Once we have Git for Windows SDK we need to use its git-bash to launch Docker Quickstart Terminal (rather than the version provided by the Toolbox), this means changing the command executed by the Docker Quickstart Terminal shortcut from:

"C:\Program Files\Git\git-bash.exe" "C:\Program Files\Docker Toolbox\start.sh"

to

C:\git-sdk-64\git-bash.exe "C:\Program Files\Docker Toolbox\start.sh"

Update 2016-03-21: I modified start.sh to give the docker-machine binary an absolute path, this means I can launch a plain Git Bash shell and run the start.sh script later, if required. This change requires further modification to make sure paths were properly escaped. You can see my version of start.sh here: https://gist.github.com/IanHopkinson/85453a90212eb6627f29

Simply trying to run the Git SDK version of the make tool does not seem to work, you get an error like “unable to make temporary trusted Dockerfile”.
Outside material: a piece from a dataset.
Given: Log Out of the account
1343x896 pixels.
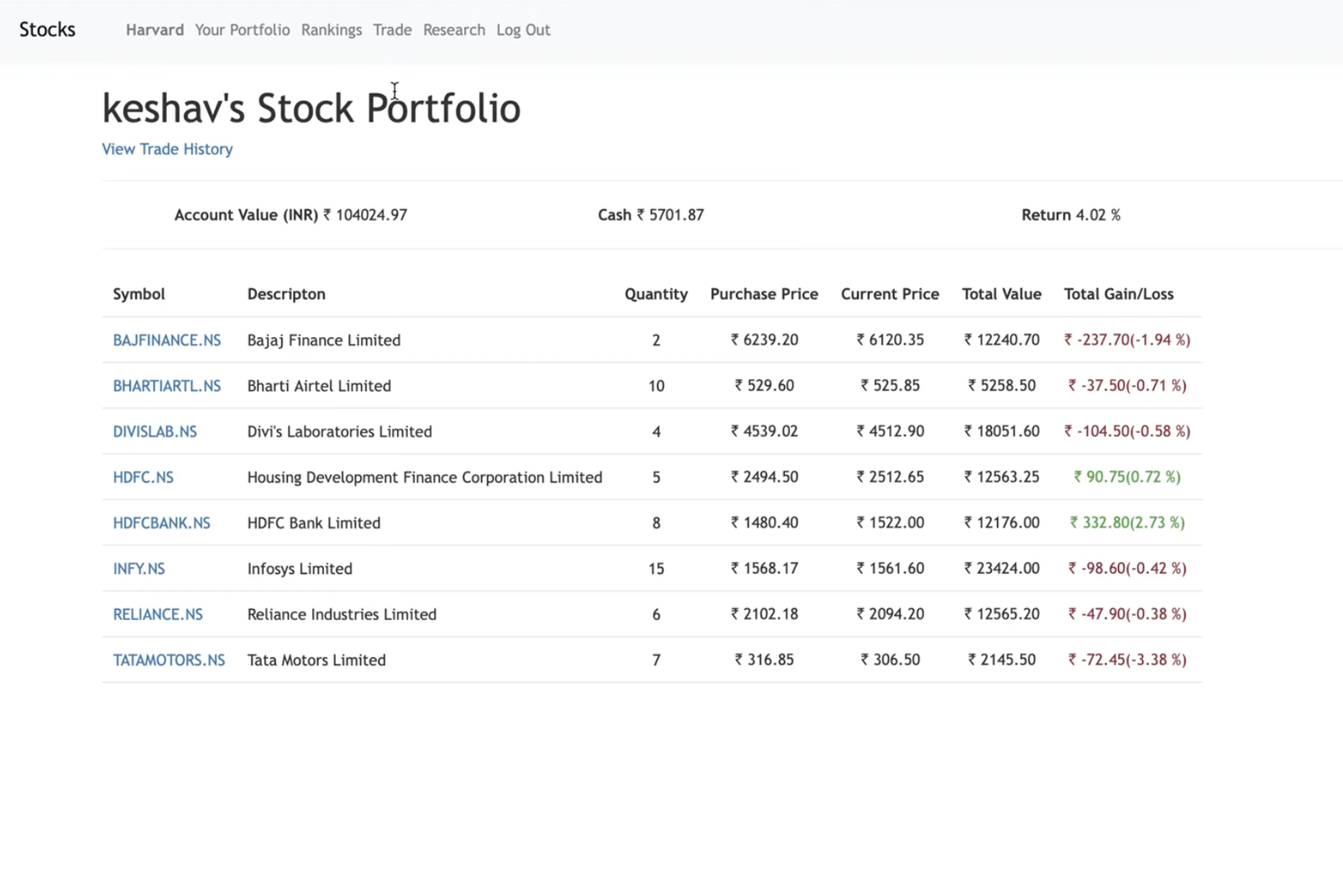Looking at the screenshot, I should click(x=523, y=30).
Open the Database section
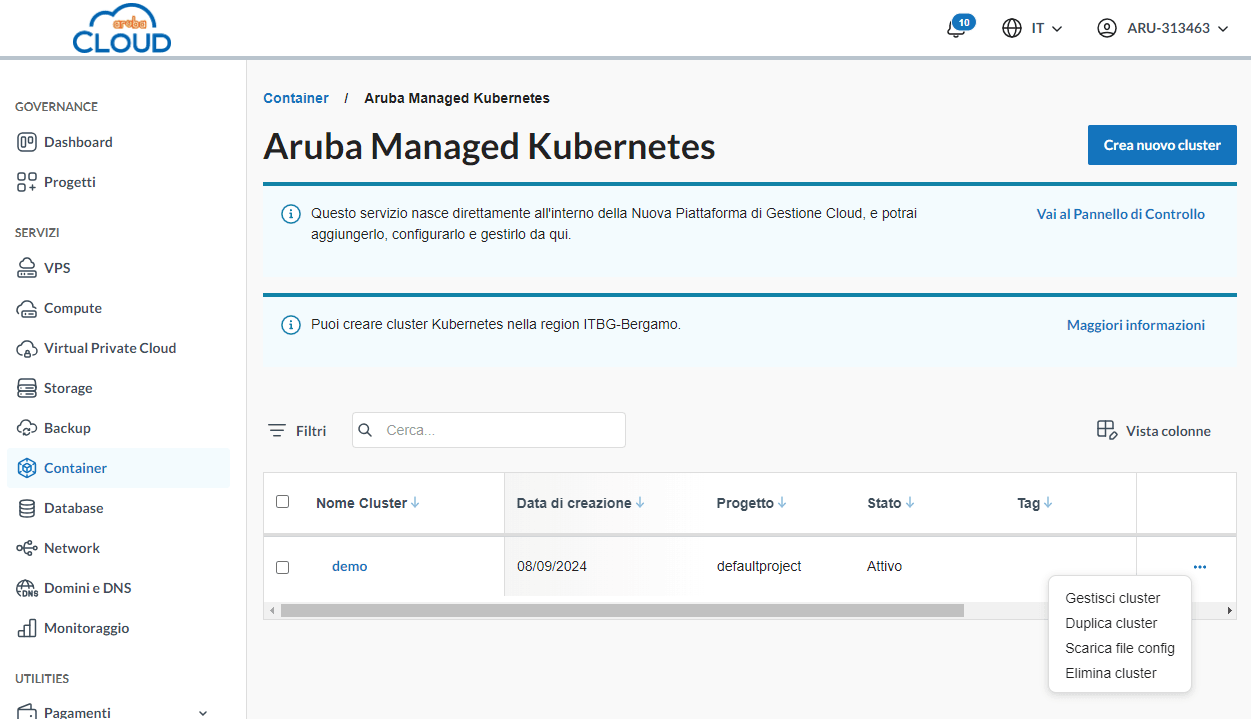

We’re into the final straight now!

My final problem was that when I tried to make my previously working application it failed with an error message:

IOError: [Errno 2] No usable temporary directory found in ['/tmp', '/var/tmp', '/usr/tmp', '/home/newsreader-demo']

The problem seems to be the way in which msys2 handles paths in Windows it needs to have two preceding //, rather than one, as described here. So all I need to do is change this line in my Makefile

@docker run -p 8000:8000 --read-only --rm --volume /tmp -e NEWSREADER_PUBLIC_API_KEY ianhopkinson/newsreader_demo

To this:

@docker run -p 8000:8000 --read-only --rm --volume //tmp -e NEWSREADER_PUBLIC_API_KEY ianhopkinson/newsreader_demo

Can you see what I did there?

Update 2015-10-14 – interactive shells into docker

If you try to get an interactive shell on a container then you get an error like:

cannot enable tty mode on non tty input

To avoid this you can use winpty:

winpty docker exec -i -t [CONTAINER_NAME] bash

There’s some discussion of this on the Docker Toolbox issue tracker

Update 2015-10-22 – Which Python are you using?

It turns out I was accidentally using the Python shipped with Git for Windows SDK, rather than the Anaconda version I had so carefully installed. I fixed this by adding this to my .profile file:

export PATH=/c/anaconda3/:$PATH

I didn’t spot it earlier because I checked Python version by running ipython rather than python.

Concluding thoughts

I wrote this partly in frustration at the amount of time I spent getting this all fixed up, and the fact that I couldn’t stop until I had fixed it. The scheme above worked for me but I suspect it is quicker and easier to do on a laptop with no history.

There’s no doubt that the situation is better than I found it 3 years ago but it is still a painful process involving much trial and error. Docker brings great benefits for developers, and once it is working makes sharing your work across multiple users very straightforward.